Website • Docs • API Reference • Changelog
Meeting Transcription API
If you're looking for a transcription API for meetings, consider checking out Recall.ai, an API that works with Zoom, Google Meet, Microsoft Teams, and more.
Recall.ai diarizes by pulling the speaker data and seperate audio streams from the meeting platforms, which means 100% accurate speaker diarization with actual speaker names.
Scriberr is a self‑hosted offline transcription app for converting audio into text. Record or upload audio, get it transcribed, and quickly summarize or chat using your preferred LLM provider.

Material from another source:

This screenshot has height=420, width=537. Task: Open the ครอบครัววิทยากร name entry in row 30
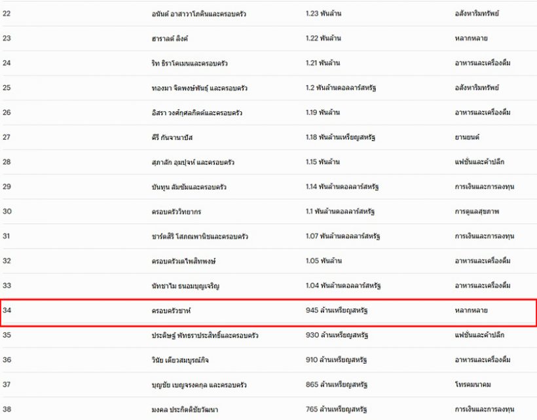[176, 212]
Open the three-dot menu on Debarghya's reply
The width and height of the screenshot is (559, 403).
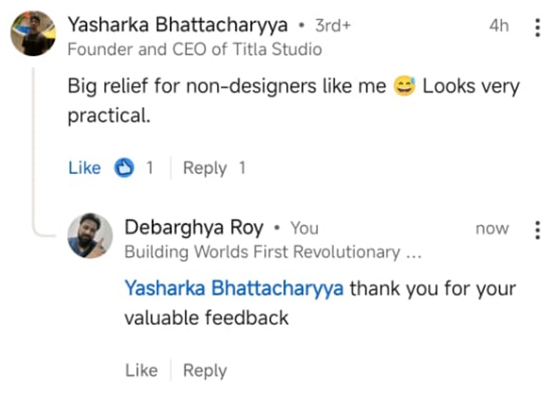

Scriberr runs on modern CPUs (no GPU required, though GPUs can accelerate processing) and offers a range of trade‑offs between speed and transcription quality.
- Built with React (frontend) and Go (backend), packaged as a single binary
- Uses WhisperX with open‑source Whisper models for accurate transcription
- Clean, distraction‑free UI optimized for reading and working with transcripts
- Accurate transcription with word‑level timing
- Speaker diarization (identify and label speakers)
- Transcript reader with playback follow‑along and seek‑from‑text
- Highlights and lightweight note‑taking (jump note → audio/transcript)
- Summarize and chat over transcripts (OpenAI or local models via Ollama)
- Transcription profiles for re‑usable configurations
- YouTube video transcription (paste a link and transcribe)
- Quick transcribe (ephemeral) and batch upload
- REST API coverage for all major features + API key management
- Download transcripts as JSON/SRT/TXT (and more)
- Support for Nvidia GPUs [New - Experimental]
Show screenshots
Minimal transcript reader with playback follow‑along and seek‑from‑text.
Summarize long recordings and use custom prompts.
Generate and manage API keys for the REST API.
Transcribe audio directly from a YouTube link.
Visit the website for the full guide: https://scriberr.app/docs/installation.html
brew tap rishikanthc/scriberr
brew install scriberr
# Start the server
scriberrOpen http://localhost:8080 in your browser.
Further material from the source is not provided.